Upah-Pesangon Diotak-Atik, Sederet Alasan Omnibus Law Ditolak

Ferry Sandi, CNBC Indonesia
17 February 2020 08:25
Jam Kerja Dianggap Eksploitatif
Foto: Ratusan buruh gabungan dari Konfederasi Serikat Pekerja Indonesia (KSPI) dan Federasi Serikat Pekerja Metal Indonesia (FSPMI) berdemo di depan Gedung Kementerin Kesehatan, Jakarta, Kamis (6/2/2020). Kedatangan massa aksi ini untuk menolak kenaikan iuran BPJS Kesehatan. Dua mobil komando lengkap dengan pengeras suara dibawa massa aksi ke lokasi. Massa juga membawa alat peraga, di antaranya spanduk dan poster bertulisan 'Tolak Kenaikan Iuran BPJS Kesehatan'. (CNBC Indonesia/Andrean Kristianto)
Iqbal berpendapat di dalam RUU Cipta Kerja diatur waktu atau jam kerja adalah 40 jam seminggu. Hal ini menyebabkan pengusaha bisa mengatur seenaknya jam kerja dengan upah per jam. Padahal dalam UU 13/2003 diatur waktu kerja maksimal 7 jam per hari untuk 6 hari kerja dan 8 jam sehari untuk 5 hari kerja.

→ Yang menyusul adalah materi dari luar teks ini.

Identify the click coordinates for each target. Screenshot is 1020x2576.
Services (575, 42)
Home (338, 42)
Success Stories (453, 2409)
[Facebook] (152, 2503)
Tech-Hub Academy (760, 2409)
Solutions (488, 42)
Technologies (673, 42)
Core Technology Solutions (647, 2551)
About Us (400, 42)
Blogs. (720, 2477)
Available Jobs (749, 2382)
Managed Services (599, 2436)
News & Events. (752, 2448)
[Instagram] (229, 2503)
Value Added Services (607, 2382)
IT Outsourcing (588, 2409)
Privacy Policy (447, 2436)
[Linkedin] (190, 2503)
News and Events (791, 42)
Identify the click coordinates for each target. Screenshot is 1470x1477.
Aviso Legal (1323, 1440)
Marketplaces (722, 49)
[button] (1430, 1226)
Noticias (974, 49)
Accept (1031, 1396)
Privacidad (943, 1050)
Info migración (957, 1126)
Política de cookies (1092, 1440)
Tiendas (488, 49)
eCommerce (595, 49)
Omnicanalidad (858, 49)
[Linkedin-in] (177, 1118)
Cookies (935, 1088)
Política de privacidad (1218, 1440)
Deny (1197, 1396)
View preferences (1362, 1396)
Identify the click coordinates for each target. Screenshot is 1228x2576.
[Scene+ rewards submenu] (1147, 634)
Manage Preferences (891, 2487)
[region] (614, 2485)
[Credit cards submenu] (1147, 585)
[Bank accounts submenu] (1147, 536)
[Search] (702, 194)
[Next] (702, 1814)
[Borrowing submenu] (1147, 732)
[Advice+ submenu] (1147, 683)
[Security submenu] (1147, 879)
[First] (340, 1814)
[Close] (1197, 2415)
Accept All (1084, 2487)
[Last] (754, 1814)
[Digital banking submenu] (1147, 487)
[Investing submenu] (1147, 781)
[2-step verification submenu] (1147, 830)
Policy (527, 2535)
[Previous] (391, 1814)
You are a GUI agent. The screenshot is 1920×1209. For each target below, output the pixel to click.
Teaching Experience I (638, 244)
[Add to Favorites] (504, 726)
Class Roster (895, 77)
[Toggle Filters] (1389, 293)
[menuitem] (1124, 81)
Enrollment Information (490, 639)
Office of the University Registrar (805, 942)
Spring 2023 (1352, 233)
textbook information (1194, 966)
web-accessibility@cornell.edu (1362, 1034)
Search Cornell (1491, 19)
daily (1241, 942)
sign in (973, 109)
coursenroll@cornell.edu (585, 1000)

Menurutnya seperti kerja rodi dan bersifat eksploitatif. Ia beralasan bisa saja pengusaha memerintahkan buruh bekerja 12 jam sehari selama 4 hari kerja tanpa dibayar upah lembur, seperti kerja rodi dan bersifat eksploitatif. 

Selain itu, lembur bisa dilakukan lebih lama. Jika dalam UU 13/2003 hanya boleh maksimal 14 jam, dalam RUU Cipta Kerja menjadi 18 jam. Akibatnya buruh akan kelelahan dan rentan terjadi kecelakaan kerja.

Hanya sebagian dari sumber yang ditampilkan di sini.